Murray: Be ready to engage ideas, not shut them down
One memory came to mind as I chatted with family. I came home from college 30 years ago with all sorts of opinions based on new knowledge. I sat at my grandfather’s table and told him how cool I thought Russian revolutionary Vladimir Lenin was. The fact that he masterminded the Bolshevik takeover of Russia and, in the process, established the Soviet Union loomed large in my 20-year-old mind as I thought about how I wanted my own future to be “revolutionary.”
To say my grandfather didn’t agree with my assessment of Lenin is an understatement. If you asked artificial intelligence to sketch you a white Anglo-Saxon Protestant American character, it’s possible my grandfather would emerge. He once told me if I didn’t like America, I could always move to Mexico. When I complained about how hard it was to vote, he told me that probably meant I didn’t deserve to vote. To be clear, I figured out how to register and vote as an 18-year-old living away from home because there was no way I was ceding to him that I didn’t deserve to vote.
Last week, as I remembered, I thought of him sitting at the head of the table, listening to his granddaughter say things he thought were absolutely ridiculous. I’m sure he wondered which college professor had taught me this heresy and thought I was completely off my rocker, but he never told me to stop talking. He never said anything about preventing that professor from teaching me the ideas I’d brought home.
When I went back to college, my grandfather went to the local bookstore and bought himself a biography of Lenin — and read it — so that when I came home for Christmas, he was ready to engage. I still thought Lenin was cool, and there’s some part of my soul that has always wanted to be a revolutionary, but my grandpa came back with facts and knowledge, and he won the argument. I have not been as big a fan of Lenin since that conversation over Christmas dinner.

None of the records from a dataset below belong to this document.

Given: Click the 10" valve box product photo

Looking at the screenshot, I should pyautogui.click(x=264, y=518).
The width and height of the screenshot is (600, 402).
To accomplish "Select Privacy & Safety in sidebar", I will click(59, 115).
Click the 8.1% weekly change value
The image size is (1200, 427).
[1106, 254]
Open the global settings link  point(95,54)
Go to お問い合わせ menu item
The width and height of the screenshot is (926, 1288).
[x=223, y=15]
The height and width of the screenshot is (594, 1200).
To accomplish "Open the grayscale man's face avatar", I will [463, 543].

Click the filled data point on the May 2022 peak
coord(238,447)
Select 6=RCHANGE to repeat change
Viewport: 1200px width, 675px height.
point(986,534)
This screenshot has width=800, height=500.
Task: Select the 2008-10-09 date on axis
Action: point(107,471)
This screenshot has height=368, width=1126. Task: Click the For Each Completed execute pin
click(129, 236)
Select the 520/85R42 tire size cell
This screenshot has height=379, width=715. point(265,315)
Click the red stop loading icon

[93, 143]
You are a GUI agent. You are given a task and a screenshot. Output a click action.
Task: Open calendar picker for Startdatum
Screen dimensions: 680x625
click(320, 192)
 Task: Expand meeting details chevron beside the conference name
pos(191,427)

This is the model of civil discourse with young people that I’ve tried to emulate throughout my career. One of my colleagues once sat in on my class and told me she was impressed that I engaged every student’s idea. My go-to line is “that’s fair” and then I bring facts and knowledge. I never tell students not to speak. And if they say something that I can’t engage with facts and knowledge, I tell them to give me until the next time we see each other, and I always loop back. Fortunately for me, I mostly don’t have to buy a book like my grandfather did; I can use the internet.
My grandfather sowed the seed of understanding that I didn’t reap until I was much older. Young people get hit with a firehose of new ideas (perhaps this is even truer in today’s social media market) and they always have to talk it through. What they need is adults willing to engage them with facts and knowledge, not adults who shut them down. I’m sure my grandfather didn’t want to spend money learning about Lenin, but he did it so he could have an informed conversation with me. He had enough confidence in his ability to meet any idea. As Thomas Jefferson taught, my grandpa understood that a free marketplace of ideas requires us to engage any truth, even those we consider anathema, because that’s how we reveal the good and the bad.
Last Thanksgiving, sitting at his table, I was grateful he was a part of my life. I missed him and our conversations. I would love to know if he’d still be a Republican today. But the legacy he gave me as a model of how informed citizens should behave in this republic I honor daily. We should be ready to engage ideas, never closing off any avenues of inquiry, especially with our young people.
Leah Murray is a Brady Presidential Distinguished Professor of Political Science and the academic director of the Olene S. Walker Institute of Politics & Public Service at Weber State University.